%%

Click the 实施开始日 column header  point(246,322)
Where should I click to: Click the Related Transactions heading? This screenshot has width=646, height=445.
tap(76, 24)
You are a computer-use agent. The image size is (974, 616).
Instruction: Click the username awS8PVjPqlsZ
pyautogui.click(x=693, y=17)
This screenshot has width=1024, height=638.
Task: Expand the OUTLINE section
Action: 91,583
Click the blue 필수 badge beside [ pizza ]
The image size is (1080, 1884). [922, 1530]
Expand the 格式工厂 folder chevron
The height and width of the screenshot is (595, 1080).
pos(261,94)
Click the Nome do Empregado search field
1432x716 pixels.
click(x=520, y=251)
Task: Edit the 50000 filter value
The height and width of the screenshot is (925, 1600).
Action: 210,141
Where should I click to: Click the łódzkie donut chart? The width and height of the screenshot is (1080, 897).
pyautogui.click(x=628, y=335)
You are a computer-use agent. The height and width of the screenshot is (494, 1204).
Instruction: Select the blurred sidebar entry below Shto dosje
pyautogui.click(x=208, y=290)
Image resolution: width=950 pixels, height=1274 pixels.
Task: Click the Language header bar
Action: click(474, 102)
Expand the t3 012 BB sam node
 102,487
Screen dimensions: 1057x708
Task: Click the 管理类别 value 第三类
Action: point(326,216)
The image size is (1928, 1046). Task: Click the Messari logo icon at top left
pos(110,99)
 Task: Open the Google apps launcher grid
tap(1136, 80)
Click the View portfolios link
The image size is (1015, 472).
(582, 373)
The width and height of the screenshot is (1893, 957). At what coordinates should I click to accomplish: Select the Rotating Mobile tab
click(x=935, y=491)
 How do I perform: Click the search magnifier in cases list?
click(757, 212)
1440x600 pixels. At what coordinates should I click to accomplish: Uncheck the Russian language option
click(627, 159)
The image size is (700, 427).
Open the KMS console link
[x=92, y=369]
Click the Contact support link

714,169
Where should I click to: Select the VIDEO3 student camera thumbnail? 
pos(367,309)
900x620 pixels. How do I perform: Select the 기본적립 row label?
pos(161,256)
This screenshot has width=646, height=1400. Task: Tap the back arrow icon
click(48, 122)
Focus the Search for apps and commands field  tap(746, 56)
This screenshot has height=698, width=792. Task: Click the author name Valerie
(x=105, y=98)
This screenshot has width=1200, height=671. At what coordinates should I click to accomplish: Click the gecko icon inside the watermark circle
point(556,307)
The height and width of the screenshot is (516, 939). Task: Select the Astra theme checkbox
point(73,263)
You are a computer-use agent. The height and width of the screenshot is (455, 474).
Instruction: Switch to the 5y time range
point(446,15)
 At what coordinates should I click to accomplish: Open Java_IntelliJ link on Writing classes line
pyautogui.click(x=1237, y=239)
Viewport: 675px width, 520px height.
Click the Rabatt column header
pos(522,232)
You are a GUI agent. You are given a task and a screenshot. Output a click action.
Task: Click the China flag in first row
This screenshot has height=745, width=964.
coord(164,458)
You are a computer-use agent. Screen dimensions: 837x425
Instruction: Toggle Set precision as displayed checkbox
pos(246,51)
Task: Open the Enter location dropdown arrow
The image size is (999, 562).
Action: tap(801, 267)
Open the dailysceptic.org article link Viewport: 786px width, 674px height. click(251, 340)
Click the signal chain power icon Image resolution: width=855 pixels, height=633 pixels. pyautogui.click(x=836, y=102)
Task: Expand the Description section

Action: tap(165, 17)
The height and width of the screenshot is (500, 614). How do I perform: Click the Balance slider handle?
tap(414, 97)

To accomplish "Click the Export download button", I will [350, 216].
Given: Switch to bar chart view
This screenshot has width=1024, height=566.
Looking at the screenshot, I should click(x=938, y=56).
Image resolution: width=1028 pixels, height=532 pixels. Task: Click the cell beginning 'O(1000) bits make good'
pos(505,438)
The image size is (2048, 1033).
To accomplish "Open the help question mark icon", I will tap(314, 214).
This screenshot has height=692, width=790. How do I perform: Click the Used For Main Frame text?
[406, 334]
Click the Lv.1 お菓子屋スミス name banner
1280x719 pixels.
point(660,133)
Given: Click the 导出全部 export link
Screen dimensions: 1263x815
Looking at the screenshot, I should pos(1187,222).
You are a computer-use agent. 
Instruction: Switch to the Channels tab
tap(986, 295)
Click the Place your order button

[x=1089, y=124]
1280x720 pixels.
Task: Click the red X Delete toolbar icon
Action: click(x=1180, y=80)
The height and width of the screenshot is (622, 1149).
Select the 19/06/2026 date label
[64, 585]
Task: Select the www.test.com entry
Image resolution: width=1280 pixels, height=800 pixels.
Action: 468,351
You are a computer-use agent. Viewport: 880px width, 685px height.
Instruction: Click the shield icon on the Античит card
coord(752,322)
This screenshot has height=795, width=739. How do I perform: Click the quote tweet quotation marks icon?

%%

• To do: The answer must be a single number: how many lines above contain "will".

• Exercise answer: 2